CSV Excel formula injection

Occasionally, we get reports describing Excel formula injection into CSV files. Specifically, the reports mention that one of our products with an 'export to CSV' feature can be abused to inject Excel formulas into a generated file downloaded by the user. The attack scenario mentions that, under certain circumstances, those formulas could be executed by the application opening the CSV file (Microsoft Excel is commonly mentioned). The consequence is not just running arithmetic operations on a victim's machine (though we all like =1338-1), but may amount even to running arbitrary commands.

Our product security team here in Google thinks this isn't something we are in the best position to fix or that would have sufficient impact on our users or products security. We are aware that other bug bounty program vendors might interpret this issue differently, but still stand by our decision.

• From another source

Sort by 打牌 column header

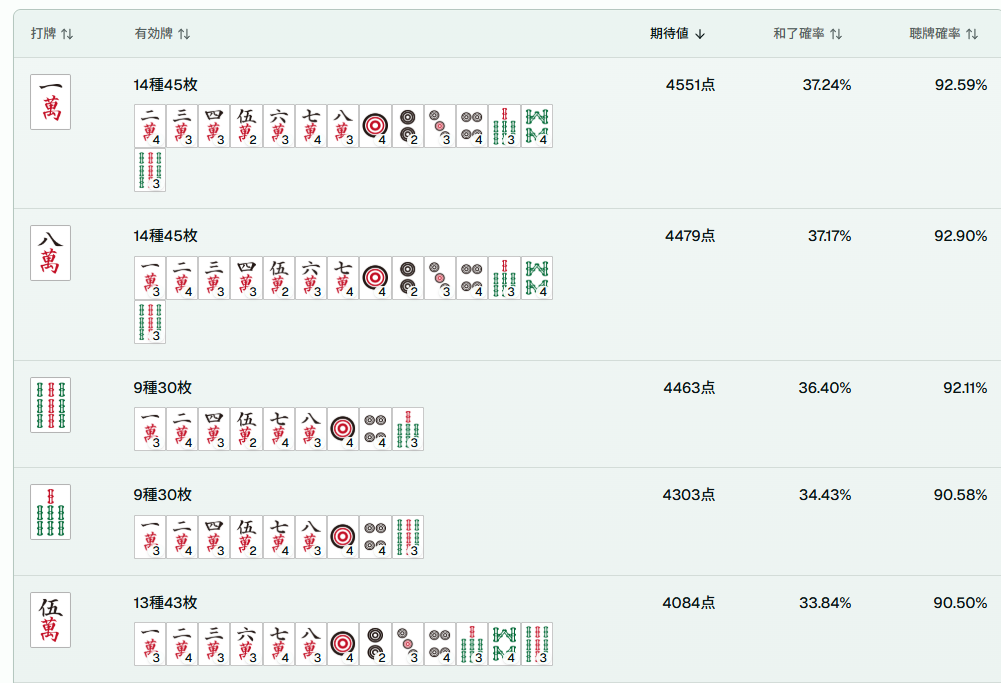[x=52, y=34]
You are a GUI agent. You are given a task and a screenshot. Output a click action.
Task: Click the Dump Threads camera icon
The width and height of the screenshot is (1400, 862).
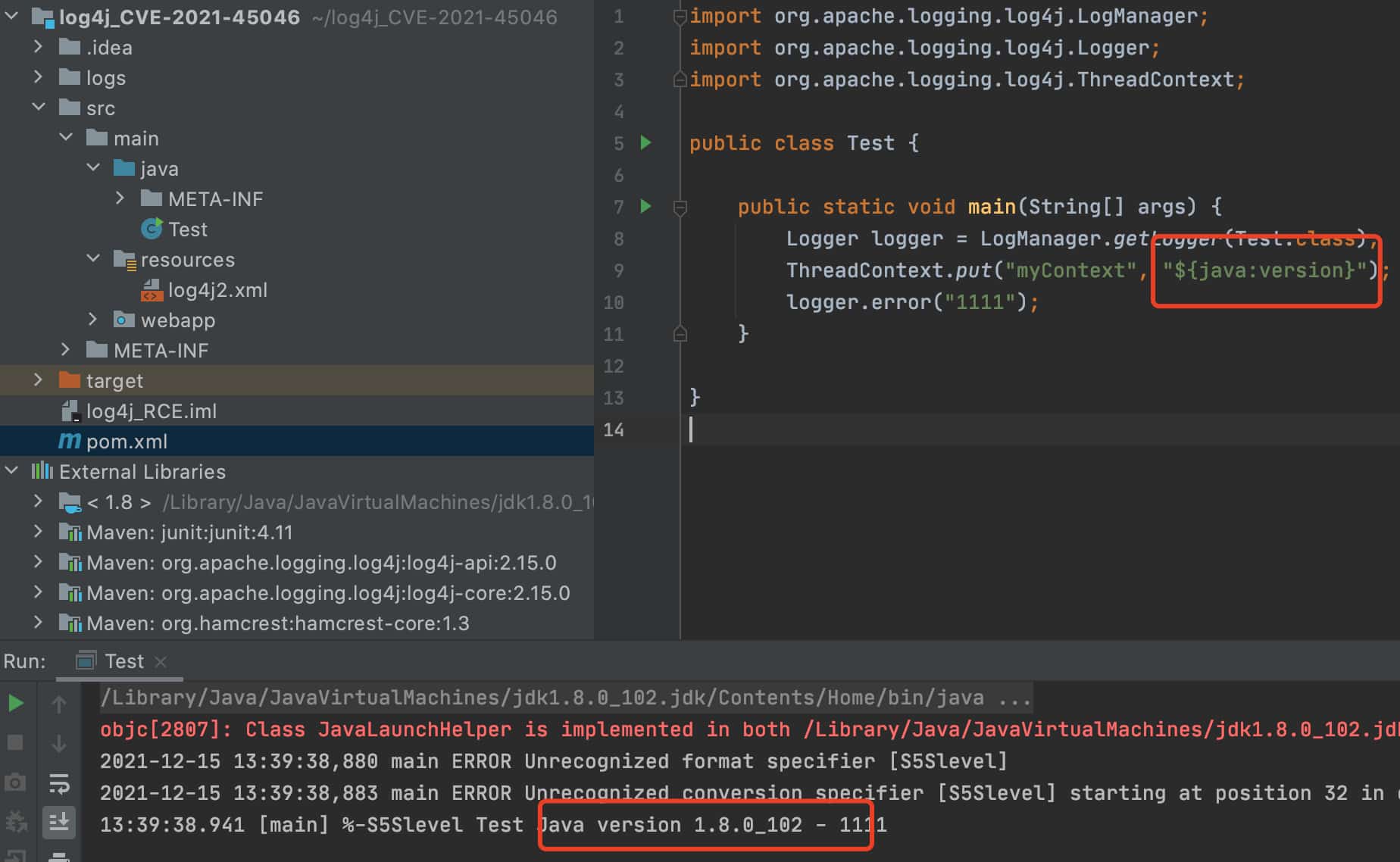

CSV files are just text files (the format is defined in RFC 4180) and evaluating formulas is a behavior of only a subset of the applications opening them - it's rather a side effect of the CSV format and not a vulnerability in our products which can export user-created CSVs. This issue should mitigated by the application which would be importing/interpreting data from an external source, as Microsoft Excel does (for example) by showing a warning. In other words, the proper fix should be applied when opening the CSV files, rather then when creating them.

In conclusion, we don't think the risk introduced by this behavior is significant enough to warrant a change in our products. Reports describing the Excel formula injection into CSV files generated by Google products will not qualify for a reward nor credit.